I'm new-ish to Splunk, so forgive me if I'm not sure of the best way to do this.
Basically, I'm trying to find out two things:
I currently have the following search:
sourcetype=ihs_log "GET /shop/product/" | rex field=url "/shop/product/(?<productname>.+?)\?ID=(?<productid>.+?)\&CategoryID=(?<categoryid>.+?)[\&\#$]" | stats count by productid | sort count | reverse
which gives me the total number of hits which include both ID and CategoryID parameters (in that order, one after another), but if I run the same search without the categoryID bit, e.g.:
sourcetype=ihs_log "GET /shop/product/" | rex field=url "/shop/product/(?<productname>.+?)\?ID=(?<productid>.+?)[\&\#$]" | stats count by productid | sort count | reverse
I get the same result. I would expect the second query to give a higher count, since it should include those cases where ID is passed, but where CategoryID is not passed. Or am I misunderstanding?
At any rate, what do I specify to get only the URL's which don't include the CategoryID parameter (no matter whether it appears before or after ID in the query parameters)? and then sort by productid?
Basically what's the regex for does-not-include?
Like I said, it's probably a trivial question...
Thanks!
Try this for the first query:
sourcetype=ihs_log "GET /shop/product/" | rex field=url "/shop/product/(?<productname>.+?)\?ID=(?<productid>.+?)\&CategoryID=(?<categoryid>.+?)[\&\#$]" | stats count by productid,categoryid | sort count | reverse
And live the second as it is, and let me know if results are still the same
Try this for the first query:
sourcetype=ihs_log "GET /shop/product/" | rex field=url "/shop/product/(?<productname>.+?)\?ID=(?<productid>.+?)\&CategoryID=(?<categoryid>.+?)[\&\#$]" | stats count by productid,categoryid | sort count | reverse
And live the second as it is, and let me know if results are still the same
Hmmm. They do give different values. So how come?
And how can I get the number of URL's which don't include CategoryID (or is it simpler just to look at the difference between the two queries?
No. just to say, to have the total number of hits which include both productID and CategoryID parameters, you must count by productid and by categoryd: | stats count by productid,categoryid
But if you just want to have the total number by just productID you must count only by productid: | stats count by productid
Aha - so "count by a,b,c" will return only those which include a, b and c.
So is there an example of how to use either regex or rex to return URL's which explicitly don't include a particular query parameter?
You use the regular expression to extract fields (parameters) in your events.
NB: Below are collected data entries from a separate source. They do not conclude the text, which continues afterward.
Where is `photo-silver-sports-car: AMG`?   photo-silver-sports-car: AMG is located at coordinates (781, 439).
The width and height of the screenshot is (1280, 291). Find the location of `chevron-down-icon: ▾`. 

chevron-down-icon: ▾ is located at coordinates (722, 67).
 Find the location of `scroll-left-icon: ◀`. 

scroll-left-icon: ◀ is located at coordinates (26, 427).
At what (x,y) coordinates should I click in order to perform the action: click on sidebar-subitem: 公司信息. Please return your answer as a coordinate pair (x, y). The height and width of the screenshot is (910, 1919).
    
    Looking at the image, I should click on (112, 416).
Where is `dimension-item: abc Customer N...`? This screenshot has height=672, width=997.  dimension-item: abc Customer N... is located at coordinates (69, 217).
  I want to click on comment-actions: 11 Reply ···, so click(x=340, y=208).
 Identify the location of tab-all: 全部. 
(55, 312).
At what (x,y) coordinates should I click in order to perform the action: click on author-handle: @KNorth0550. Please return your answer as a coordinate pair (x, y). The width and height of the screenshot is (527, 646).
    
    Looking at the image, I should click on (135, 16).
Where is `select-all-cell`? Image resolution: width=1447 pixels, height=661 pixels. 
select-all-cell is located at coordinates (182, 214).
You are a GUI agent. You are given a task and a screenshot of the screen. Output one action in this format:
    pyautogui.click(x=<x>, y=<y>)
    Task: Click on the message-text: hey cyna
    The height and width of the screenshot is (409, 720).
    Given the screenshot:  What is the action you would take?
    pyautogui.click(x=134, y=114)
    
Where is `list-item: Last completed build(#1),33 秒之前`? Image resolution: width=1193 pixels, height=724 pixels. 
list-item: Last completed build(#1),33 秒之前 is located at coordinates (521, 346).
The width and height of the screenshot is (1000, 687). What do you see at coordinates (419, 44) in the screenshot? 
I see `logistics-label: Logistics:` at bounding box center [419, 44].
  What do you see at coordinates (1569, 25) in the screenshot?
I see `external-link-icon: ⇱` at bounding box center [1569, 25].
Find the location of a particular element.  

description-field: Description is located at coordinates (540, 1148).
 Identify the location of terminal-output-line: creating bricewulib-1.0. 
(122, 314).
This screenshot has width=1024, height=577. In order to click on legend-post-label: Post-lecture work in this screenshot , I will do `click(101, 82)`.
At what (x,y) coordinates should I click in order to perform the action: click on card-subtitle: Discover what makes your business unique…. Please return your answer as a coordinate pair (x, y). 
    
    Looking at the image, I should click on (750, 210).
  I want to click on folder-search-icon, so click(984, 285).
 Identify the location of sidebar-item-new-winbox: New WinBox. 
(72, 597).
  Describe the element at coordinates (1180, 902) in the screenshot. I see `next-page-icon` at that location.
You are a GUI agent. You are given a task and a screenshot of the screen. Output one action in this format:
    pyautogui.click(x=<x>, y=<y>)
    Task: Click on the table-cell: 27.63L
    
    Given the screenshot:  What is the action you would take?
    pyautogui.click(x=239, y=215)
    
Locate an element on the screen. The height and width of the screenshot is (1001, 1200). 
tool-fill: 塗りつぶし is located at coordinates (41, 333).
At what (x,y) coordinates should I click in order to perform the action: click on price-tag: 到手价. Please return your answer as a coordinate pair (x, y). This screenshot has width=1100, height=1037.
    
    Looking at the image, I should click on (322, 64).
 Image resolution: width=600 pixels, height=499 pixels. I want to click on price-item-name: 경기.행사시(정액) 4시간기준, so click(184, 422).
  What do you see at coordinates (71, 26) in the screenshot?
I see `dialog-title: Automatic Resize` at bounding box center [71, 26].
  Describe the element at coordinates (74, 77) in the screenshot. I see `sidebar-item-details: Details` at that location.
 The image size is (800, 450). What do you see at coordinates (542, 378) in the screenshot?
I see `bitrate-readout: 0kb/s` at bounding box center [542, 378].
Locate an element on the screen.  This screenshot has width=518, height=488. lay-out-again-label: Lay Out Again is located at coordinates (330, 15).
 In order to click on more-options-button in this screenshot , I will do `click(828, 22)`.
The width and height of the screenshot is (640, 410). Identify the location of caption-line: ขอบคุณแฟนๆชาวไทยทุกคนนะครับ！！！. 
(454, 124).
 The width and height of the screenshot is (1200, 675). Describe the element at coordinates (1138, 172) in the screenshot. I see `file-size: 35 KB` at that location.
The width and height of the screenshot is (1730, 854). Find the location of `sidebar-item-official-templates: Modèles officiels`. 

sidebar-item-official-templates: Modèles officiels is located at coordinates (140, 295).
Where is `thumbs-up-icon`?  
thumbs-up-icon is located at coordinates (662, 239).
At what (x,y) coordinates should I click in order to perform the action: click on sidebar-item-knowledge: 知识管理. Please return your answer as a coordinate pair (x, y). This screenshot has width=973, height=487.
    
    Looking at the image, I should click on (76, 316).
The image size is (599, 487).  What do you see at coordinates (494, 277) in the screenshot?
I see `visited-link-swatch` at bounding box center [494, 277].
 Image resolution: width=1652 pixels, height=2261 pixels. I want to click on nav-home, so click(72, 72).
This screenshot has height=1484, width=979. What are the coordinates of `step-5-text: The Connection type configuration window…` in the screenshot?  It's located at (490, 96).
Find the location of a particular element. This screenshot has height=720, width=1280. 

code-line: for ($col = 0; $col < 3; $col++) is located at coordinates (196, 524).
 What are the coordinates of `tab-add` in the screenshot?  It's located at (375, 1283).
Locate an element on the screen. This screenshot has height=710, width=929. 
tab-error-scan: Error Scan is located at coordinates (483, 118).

For example when you do something like this: | rex field=url "/shop/product/(?.+?)\?ID=(?.+?)\&CategoryID=(?.+?)[\&\#$]"
, you have just extracted three fields ( productname, productid and categoryid), and that fields does not have any effect to the search criteria, and you will decide which field to use in your search criteria, only after the extraction. That is why when you write | stats count by productid | sort count | reverse
, you are not taking into acccount the producname, nor the categoryid in your search criteria. You have just extracted them, but you didn't use them in your search criteria
So I admit that I'm still a bit lost 😞
I get that the basic query bit is just the stuff before the first pipe, and then I'm trying to get specific data out from that. That seems to be why the total number of matching events is the same.
What if I don't care about the specifics at all? What if I simply want a count of all events which do (or don't) match certain URL formats (without caring about what the actual values are)? Do I even need to get stats for this?
Basically, I want a total count of all URL's which match this regex
/shop/product/any-value?ID=any-value
which don't include the CategoryID parameter. Can I include that in the basic query?
So I don't need to know what values the ID or CategoryID parameters have, just whether the CategoryID parameter exists in the URL. Am I being too complicated?